"Services Demonstrate CDI's Wearable PC" SeaPower (published by the Navy League of the United States), September 1996, p.p. 24-25.
Computing Devices International started full production last month of a wearable personal computer that, because it weighs only three pounds when fitted with a battery, can be strapped to the user's body for "hands-free" computing. The wearable PC has been demonstrated to the Army for use in language translation in Bosnia and used by Navy SEALs for transmission of photo intelligence. The Navy's Aegis shipbuilding program office also plans to evaluate it for use in shipboard maintenance.
Computing Devices has formed an alliance with ViA Inc. to market the wearable PC, which consists of the computer, peripheral equipment, and battery. The computer, based on Intel 80486 technology, provides eight megabytes of random access memory, expandable to 24 megabytes, and slots for two-way voice-recognition and audio devices.
Jerry Hess, manager of the wearable PC program at Computing Devices, which is making it available to Defense Department customers, says that ViA acquired patent rights for the system concept in 1994 from the inventor, Craig Janik, of Palo Alto, Calif. Under the agreement between the companies, ViA markets the wearable system commercially, and Computing Devices will manufacture about 100 units per month for the customers of both companies.
___
Required tasks.
1. Extract from the wearable PC article the passage from "Computing Devices has" up to and including "and audio devices.".
2. For each statement, say yes or no as to whether it agrees with the wearable PC article, and quote the words of the article that decide it: (a) The computer weighs three pounds when fitted with its battery. (b) ViA Inc. will manufacture about 100 units per month. (c) The computer's memory can be expanded to 24 megabytes.
The data that comes next is separate material, unrelated to the article on the wearable PC.

Provided data.
___
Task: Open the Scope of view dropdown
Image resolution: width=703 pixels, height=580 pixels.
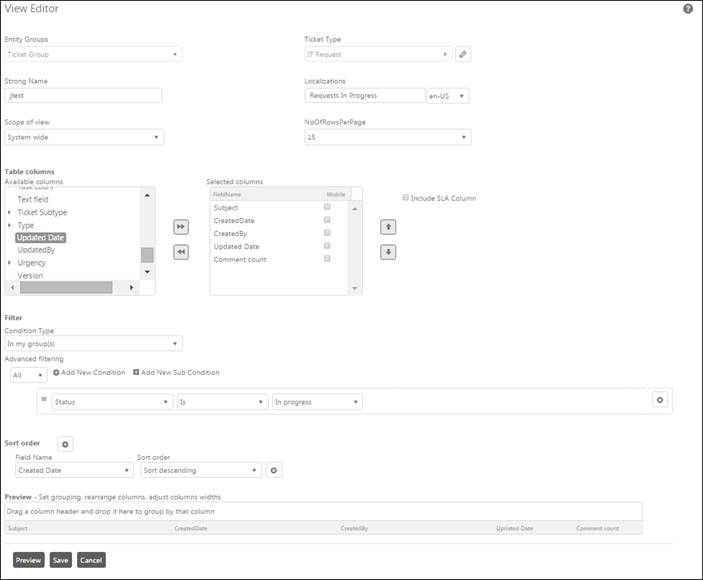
___
Outputs in order.
1.
Computing Devices has formed an alliance with ViA Inc. to market the wearable PC, which consists of the computer, peripheral equipment, and battery. The computer, based on Intel 80486 technology, provides eight megabytes of random access memory, expandable to 24 megabytes, and slots for two-way voice-recognition and audio devices.

2.
(a) Yes: "weighs only three pounds when fitted with a battery"
(b) No: "Computing Devices will manufacture about 100 units per month for the customers of both companies"
(c) Yes: "expandable to 24 megabytes"